Liaison Office: Basic Concepts
In our previous article, we explained the different India Market Entry Strategies and the options for company formation. Here we will focus on just one of those options: the Liaison Office. We write a separate article about this as it is one of the popular options for foreign companies to enter into the Indian market to test the water without creating a new entity. This article helps you understand what a Liaison Office is, when is it right for you and gives you an understanding of the Legal Position of a Liaison Office.
What is a Liaison Office?
The Foreign Exchange Management Act (FEMA) defines Liaison Office as “a place of business to act as a channel of communication between the Principal place of business or Head Office by whatever name called and entities in India but which does not undertake any commercial / trading / industrial activity, directly or indirectly, and maintains itself out of inward remittances received from abroad through normal banking channel”.
The master circular of RBI states that a Liaison Office (“LO”) can undertake only liaison activities, i.e. it can act as a channel of communication between Head Office abroad and parties in India. It is not allowed to undertake any business activity in India and cannot earn any income in India. Expenses of a Liaison Office should be met entirely through the foreign exchange from your Head Office outside India. Therefore, the role of a Liaison Office is limited to collecting information about possible market opportunities and providing information about the company and its products to prospective Indian customers. Permission to set up such offices is initially granted for a period of 3 years and this may be extended from time to time by an “AD Category I bank”.
A Liaison Office can undertake the following activities in India:
- Representing in India the parent company/group companies
- Promoting export / import from / to India
- Promoting technical/financial collaborations between parent/group companies and companies in India
- Acting as a communication channel between the parent company and Indian companies
Steps to set up Liaison Office
In order to establish a liaison office and to make it workable, you need different kinds of approvals and registrations from different government authorities:
- Designate a Bank and branch where your account will be opened (post-approval) who will be an Authorized Dealer Bank (AD Bank) for your Liaison Office in India
- File an application with all necessary documents to the Reserve Bank of India (RBI) through the AD Bank
- Obtain approval of RBI
- Apply to ROC to obtain a “Certificate of Establishment of Place of Business in India ”
- Apply for registration for PAN with Income Tax Authority
- Apply for registration for TAN with Income Tax Authority
- Open an account with the Bank and to obtain account number
- Obtain registration under Shop and Establishment Act (depends on location)
- Obtain registration under Professional Tax (depends on location)
- Obtain Import Export Code (if samples have to be imported)
Maier+Vidorno has a lot of experience with registering companies for foreign companies, and we can tell you that after receipt of the necessary documents it will take 2 to 6 months time to complete all the steps. In reality, RBI approval alone will take 2-3 months, so it is realistic to plan 4-6 months to have everything in place.

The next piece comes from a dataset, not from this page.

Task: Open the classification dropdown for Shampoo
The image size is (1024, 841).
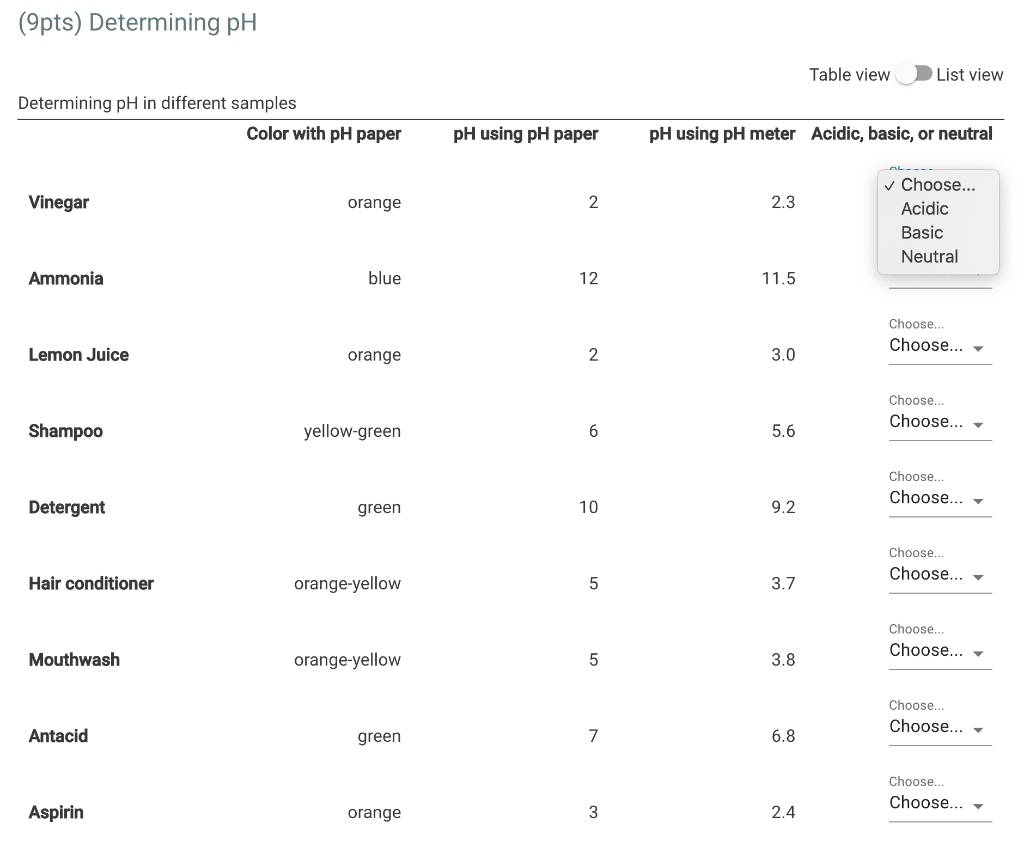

Ongoing Compliance Requirements
There are various ongoing reporting requirements for a LO:
- Reporting to RBI about address and others – the LO has to report its office address to the RBI within 6 months of approval. It also has to report RBI about its Permanent Account Number (PAN) and “Certificate of Establishment of Business Place in India” issued by the office of ROC.

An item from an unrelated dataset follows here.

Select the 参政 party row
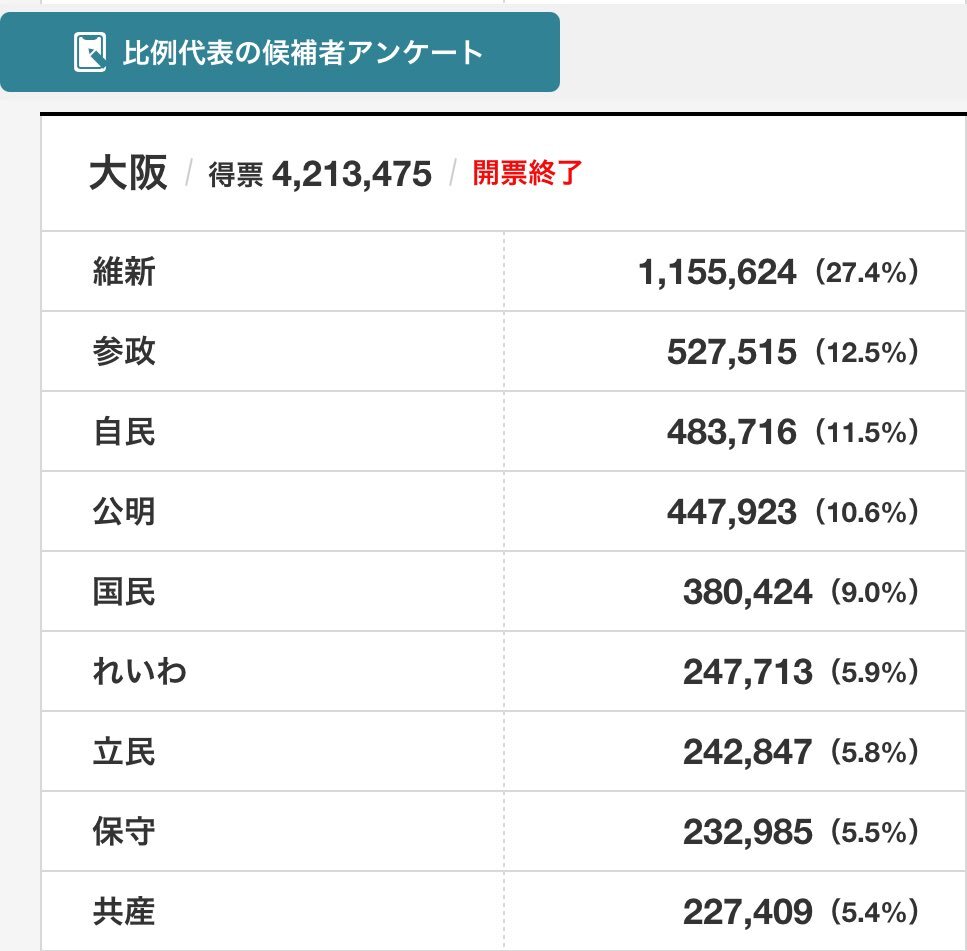coord(503,352)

- Annual Activity Certificate – the LO has to obtain Annual Activity Certificate from practicing Chartered Accountant and to file the same with the following;
- Authorized Dealer Bank
- Director General of Income Tax (International Taxation)
- Return with ROC – the LO is required to file the following: annual receipt and payment statement, an assets and liabilities statement duly audited by practicing local Chartered Accountants to the office of Registrar of Companies (ROC); along with the latest consolidated financial statement of parent company (duly notarized and certified by Indian Embassy / Consulate office that has proper jurisdiction in the office location of the parent company). If the language of the parent company is other than English, then this will have to be translated by a certified translator before starting the process of notarization and certification. Apart from the financials, LO must also provide the list of all place of business, along with a copy of approval obtained if any. ROC filing has to be done before 6 months from the date of closure of books of accounts of LO.